Egypt’s former President Mohamed Morsi was buried on Tuesday in eastern Cairo, his son said, a day after he collapsed in court and died shortly after.
Morsi was buried early in the morning alongside other senior figures of the Muslim Brotherhood, his son, Ahmed Morsi, said on his Facebook page.
The burial was attended by members of the family in Cairo’s Madinat Nasr after authorities refused to grant permission for a burial in Morsi’s home province of Sharqiya in the Nile Delta, Ahmed Morsi said.
“We washed his noble body at Tora prison hospital, read prayers for him at the prison hospital … and the burial was at the Muslim Brotherhood spiritual guides,” Ahmed wrote.
Morsi’s lawyer, Abdel Moneim Abdel Maksoud, confirmed the burial took place in the public cemetery early on Tuesday.
Morsi, who was a leading figure in the Brotherhood, became Egypt’s first democratically elected president in 2012, one year after the Arab Spring uprising saw the end of President Hosni Mubarak’s 30-year rule.
He was deposed in July 2013 following mass protests and a military coup led by Egypt’s current President Abdel Fattah el-Sisi, after which he was immediately arrested. He had been in detention ever since.
The Brotherhood, which has since been outlawed, said Morsi’s death was a “full-fledged murder” and called on Egyptians to gather for a mass funeral.
In a statement on its website, the Brotherhood also called for crowds to gather outside Egyptian embassies around the world.
‘Mistreatment of detainees’
There have been various reports over the years that Morsi had been mistreated and tortured in jail, with activists saying on Monday his death should be seen in the context of the Egyptian authorities’ systematic isolation and mistreatment of political detainees.
Human Rights Watch called the news of Morsi’s death “terrible” but “entirely predictable”, citing the government’s “failure to allow him adequate medical care”.
“The government of Egypt today bears responsibility for his death, given their failure to provide him with adequate medical care or basic prisoner rights,” the group said in a statement to Al Jazeera.
Amnesty International said the Egyptian government bears responsibility for the death of the former president, amid pressing international demands for a fair and transparent investigation into the circumstances surrounding his final hours.

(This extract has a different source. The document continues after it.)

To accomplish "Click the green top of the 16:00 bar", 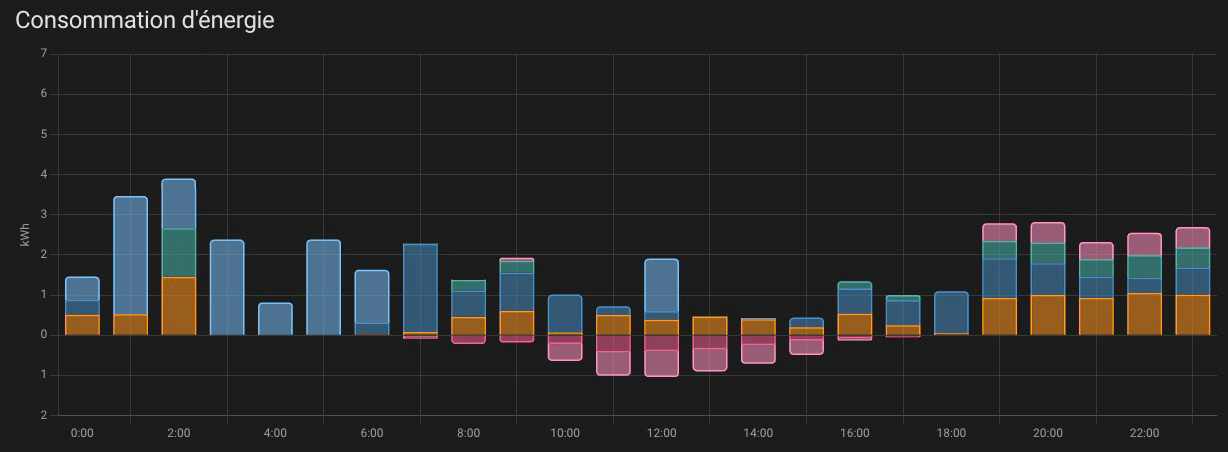I will point(854,286).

According to authorities, the former president died on Monday after collapsing in a court in Cairo while on trial on espionage charges. The Egyptian public prosecutor said a medical report showed no apparent recent injuries on Morsi’s body.
The 67-year-old, who had been behind bars for nearly six years, had a long history of health issues, including suffering from diabetes, as well as liver and kidney disease.

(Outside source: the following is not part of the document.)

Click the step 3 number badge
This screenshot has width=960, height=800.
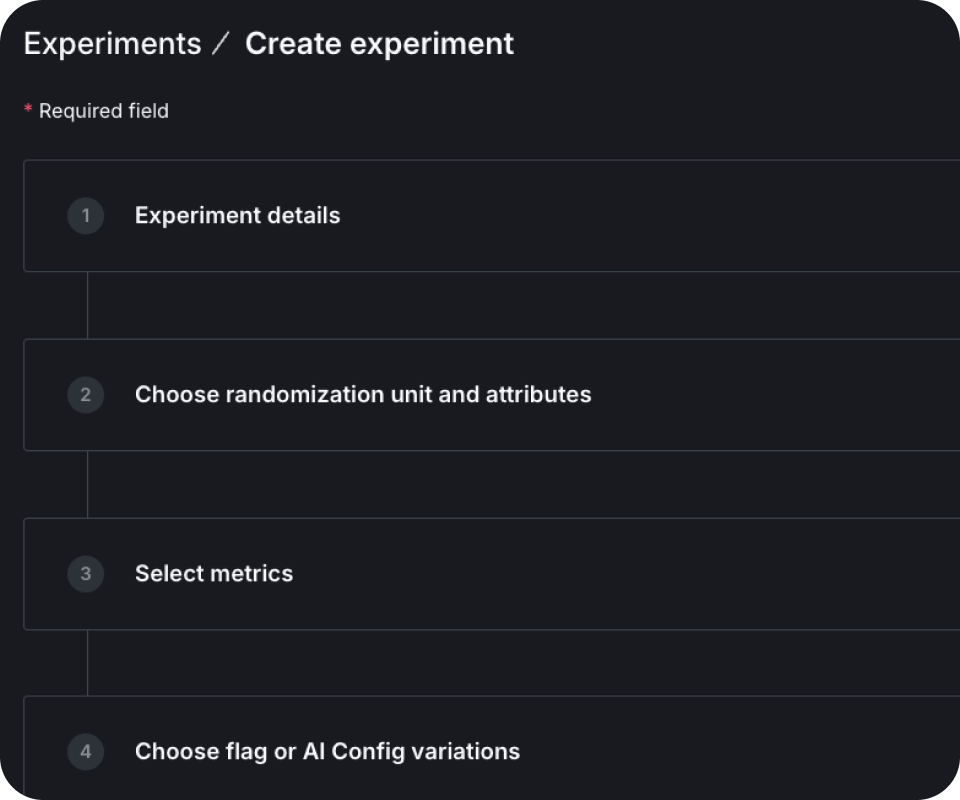pyautogui.click(x=86, y=574)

Morsi, who was facing at least six trials, was serving a 20-year prison sentence for a conviction arising from the killing of protesters during demonstrations in 2012. He was also serving a life sentence for espionage in a case related to the Gulf state of Qatar.
Other charges against the former president included jailbreak, insulting the judiciary and involvement in “terrorism”.
His supporters say the charges against him were politically motivated.
In November 2016, the Court of Cassation scrapped the life imprisonment sentence for Morsi and 21 other defendants, including some who had received the death penalty in the same case, and ordered a retrial.
Throughout his imprisonment, Morsi was only allowed three visits from his family.
Turkish President Recep Tayyip Erdogan was the first world leader to pay tribute to Morsi, calling him a “martyr.”
“May Allah rest our brother Morsi, our martyr’s soul in peace,” said Erdogan, who had forged close ties with the late former president.
Erdogan blamed Egypt’s “tyrants” for Morsi’s death.
“History will never forget those tyrants who led to his death by putting him in jail and threatening him with execution,” Erdogan said in a televised speech in Istanbul.